While the lesson plan for primary students focuses on the importance of literacy, it also leaves out much detail about Guevara – including his involvement in a number of executions.
“This webpage was created as a resource should they choose to use it as a resource for them to teach their kids about literacy in Cuba,” said Ryan Bird, a spokesperson for the TDSB.
“Che Guevara was integral in raising the literacy rate in Cuba and this was a resource for them to use… It was by no means a mandated piece of curriculum.”
But were Guevara’s accomplishments in literacy noteworthy enough to be included in a primary education resource plan celebrating Latin American history?
While literacy rates in Cuba did grow post-revolution, David Parker, a Queen’s University professor who teaches Latin American history argues that the growth in literacy rates came at a cost for Cuba. Before the revolution, Parker suggests, illiteracy rates hovered around 25 per cent, "which at the time put Cuba's literacy rate well into the top half of Latin America," rather than the 50 per cent claimed by the TDSB report.
Currently, Cuba has among the highest literacy rates in the world, at 99.8 per cent.
But at what cost did Cuba achieve the significant growth in literacy rates? Parker claims that while post-revolution life may have been better for many people in rural areas, there was a significant economic sacrifice to the entire country.
"Cuba sacrificed a huge amount of economic potential in the name of a radical equality and an impressive education and healthcare safety net for all. The rural poor in Cuba live far better than before the revolution in countless ways. But the average Havana dweller can't necessarily say the same thing. It all depends what you use as your "before" and "after" comparisons," Parker said.
The Toronto District School Board now says that after concerns from the public, the page was taken down and may not have been the best example of Latin American history to use in promoting literacy.
“We’ve heard people’s concerns about this webpage and we have taken it down from our website. We understand that perhaps this example was not the best way to explain the situation in Cuba,” Bird said. “We all know historical figures can be controversial in themselves, but we have heard people’s concerns and we’ve taken it down off the website.”
The TDSB also made a concerted effort not to include the so-called “darker parts” of Guevara’s past, including his alleged responsibility for hundreds of executions.
“This was just for elementary students. There were certain elements of Che Guevara’s ‘darker past’ were not necessarily appropriate for this context, as we were truly focusing on the literacy rate in Cuba,” Bird said.
“This is not a mandated part of the curriculum. If older students, or high school students were learning about Che Guevara, of course his more complete history would be told.”
An expert in Latin American politics doesn’t think Guevara’s so-called “darker” actions are anything to shy away from, saying any executions ordered by Che Guevara were merely a part of the guerrilla war in which he was involved.
“The government was trying hard to infiltrate the revolutionary cells,” Dr.

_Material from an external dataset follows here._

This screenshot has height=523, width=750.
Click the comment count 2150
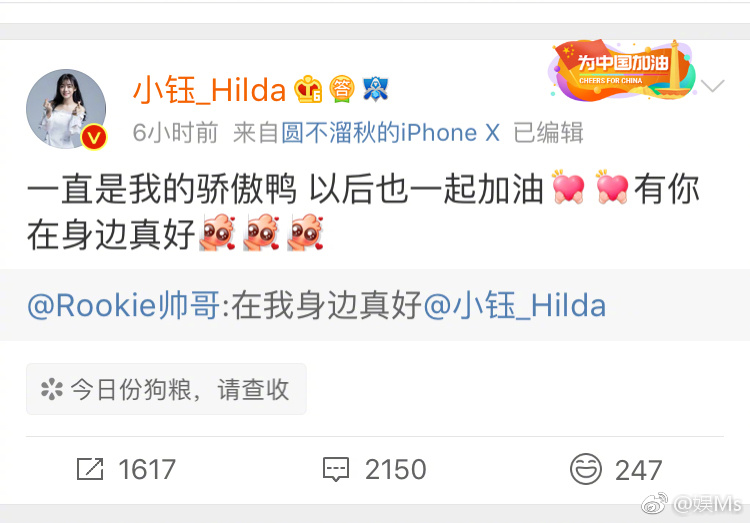(396, 469)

Judith Teichman from the University of Toronto said. “There were some allegations that he had some people executed. Not many.”
He was not a mass murderer according to Teichman, but rather a person forced into a situation where violence was the only option. She suggests that his situation can be compared to other violent struggles across the world.
“War always produces moral dilemmas and behaviour that you would rather not have to engage in, and injustices,” Teichman said. “But you have to understand that was in the context that people are living in… why do we go to war? Why did we go to war in the First and Second World War?... In most people’s schemas, there are justifications for war under certain circumstances.”
Around the world, Guevara is known by many as an inspiring figure, having led a revolution in Cuba which overthrew the Batista government, a regime that killed thousands of people - though he is clearly not perfect.
“He is an individual who single-handedly changed history, and millions around the world came to the conclusion that they could transform their own countries if they could only "be like Che" and emulate his sacrifice,” Parker said. "It's also true that his vision of worldwide revolution failed almost everywhere, and arguably caused great suffering."